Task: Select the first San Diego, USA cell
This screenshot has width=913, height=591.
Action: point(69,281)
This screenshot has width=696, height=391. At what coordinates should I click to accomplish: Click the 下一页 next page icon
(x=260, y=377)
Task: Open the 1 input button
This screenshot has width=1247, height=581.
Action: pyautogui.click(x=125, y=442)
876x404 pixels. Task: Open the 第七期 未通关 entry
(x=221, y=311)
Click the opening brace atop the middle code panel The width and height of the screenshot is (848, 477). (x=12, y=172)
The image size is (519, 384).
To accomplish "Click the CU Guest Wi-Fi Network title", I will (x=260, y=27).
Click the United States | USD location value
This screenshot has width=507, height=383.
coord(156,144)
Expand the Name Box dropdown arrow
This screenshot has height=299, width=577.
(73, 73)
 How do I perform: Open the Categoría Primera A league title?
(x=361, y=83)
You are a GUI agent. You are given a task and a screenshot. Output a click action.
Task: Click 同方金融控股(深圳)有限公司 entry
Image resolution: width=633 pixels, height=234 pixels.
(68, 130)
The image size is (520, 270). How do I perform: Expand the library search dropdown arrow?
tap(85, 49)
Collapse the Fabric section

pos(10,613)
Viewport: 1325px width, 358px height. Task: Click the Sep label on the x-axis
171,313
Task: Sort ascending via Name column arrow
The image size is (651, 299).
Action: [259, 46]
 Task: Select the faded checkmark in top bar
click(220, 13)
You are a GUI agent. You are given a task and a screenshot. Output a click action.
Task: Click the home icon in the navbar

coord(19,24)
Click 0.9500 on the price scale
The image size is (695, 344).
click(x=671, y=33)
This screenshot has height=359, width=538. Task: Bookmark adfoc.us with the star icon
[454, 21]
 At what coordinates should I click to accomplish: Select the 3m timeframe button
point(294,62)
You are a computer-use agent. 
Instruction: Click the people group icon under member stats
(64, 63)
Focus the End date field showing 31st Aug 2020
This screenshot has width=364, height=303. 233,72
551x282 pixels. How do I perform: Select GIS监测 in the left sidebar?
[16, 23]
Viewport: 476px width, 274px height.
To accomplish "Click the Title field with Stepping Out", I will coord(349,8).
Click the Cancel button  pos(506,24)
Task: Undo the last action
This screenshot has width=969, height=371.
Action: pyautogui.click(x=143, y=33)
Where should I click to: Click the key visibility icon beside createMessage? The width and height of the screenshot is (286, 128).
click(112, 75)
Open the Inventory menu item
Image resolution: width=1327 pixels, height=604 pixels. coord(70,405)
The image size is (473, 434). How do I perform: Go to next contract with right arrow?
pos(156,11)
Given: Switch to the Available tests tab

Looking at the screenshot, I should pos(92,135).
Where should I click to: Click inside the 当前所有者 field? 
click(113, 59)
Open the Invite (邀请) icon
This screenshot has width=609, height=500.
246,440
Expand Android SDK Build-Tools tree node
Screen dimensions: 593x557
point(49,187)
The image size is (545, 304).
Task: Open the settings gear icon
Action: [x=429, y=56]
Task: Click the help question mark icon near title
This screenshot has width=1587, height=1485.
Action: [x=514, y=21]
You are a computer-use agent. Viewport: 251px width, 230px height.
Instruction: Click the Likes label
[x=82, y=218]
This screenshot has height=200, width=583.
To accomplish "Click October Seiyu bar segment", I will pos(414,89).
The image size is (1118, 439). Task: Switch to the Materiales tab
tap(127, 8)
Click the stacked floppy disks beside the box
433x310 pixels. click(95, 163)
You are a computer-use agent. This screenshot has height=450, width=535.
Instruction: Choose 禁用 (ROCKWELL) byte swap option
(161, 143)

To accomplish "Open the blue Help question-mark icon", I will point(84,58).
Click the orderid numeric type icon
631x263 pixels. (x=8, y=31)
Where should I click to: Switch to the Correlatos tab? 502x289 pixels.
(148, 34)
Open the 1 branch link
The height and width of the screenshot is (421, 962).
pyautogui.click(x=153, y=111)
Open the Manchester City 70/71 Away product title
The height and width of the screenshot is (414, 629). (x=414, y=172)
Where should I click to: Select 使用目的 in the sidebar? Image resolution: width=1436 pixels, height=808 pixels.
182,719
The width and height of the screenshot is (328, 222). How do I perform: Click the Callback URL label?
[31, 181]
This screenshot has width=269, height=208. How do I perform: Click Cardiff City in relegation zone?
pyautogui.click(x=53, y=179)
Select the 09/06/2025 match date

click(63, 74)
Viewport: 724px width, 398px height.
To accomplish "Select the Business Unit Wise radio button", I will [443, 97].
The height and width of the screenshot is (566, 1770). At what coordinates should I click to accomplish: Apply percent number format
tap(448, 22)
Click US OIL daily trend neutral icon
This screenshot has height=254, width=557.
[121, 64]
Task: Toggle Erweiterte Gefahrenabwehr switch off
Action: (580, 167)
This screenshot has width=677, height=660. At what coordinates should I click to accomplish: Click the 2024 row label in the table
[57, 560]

- PROBLEM TO WORK ON: Each line from the top of the material above, through the one that contains "The image size is (519, 384).", should be restated word for word.

- EXERCISE ANSWER:
Task: Select the first San Diego, USA cell
This screenshot has width=913, height=591.
Action: point(69,281)
This screenshot has width=696, height=391. At what coordinates should I click to accomplish: Click the 下一页 next page icon
(x=260, y=377)
Task: Open the 1 input button
This screenshot has width=1247, height=581.
Action: pyautogui.click(x=125, y=442)
876x404 pixels. Task: Open the 第七期 未通关 entry
(x=221, y=311)
Click the opening brace atop the middle code panel The width and height of the screenshot is (848, 477). (x=12, y=172)
The image size is (519, 384).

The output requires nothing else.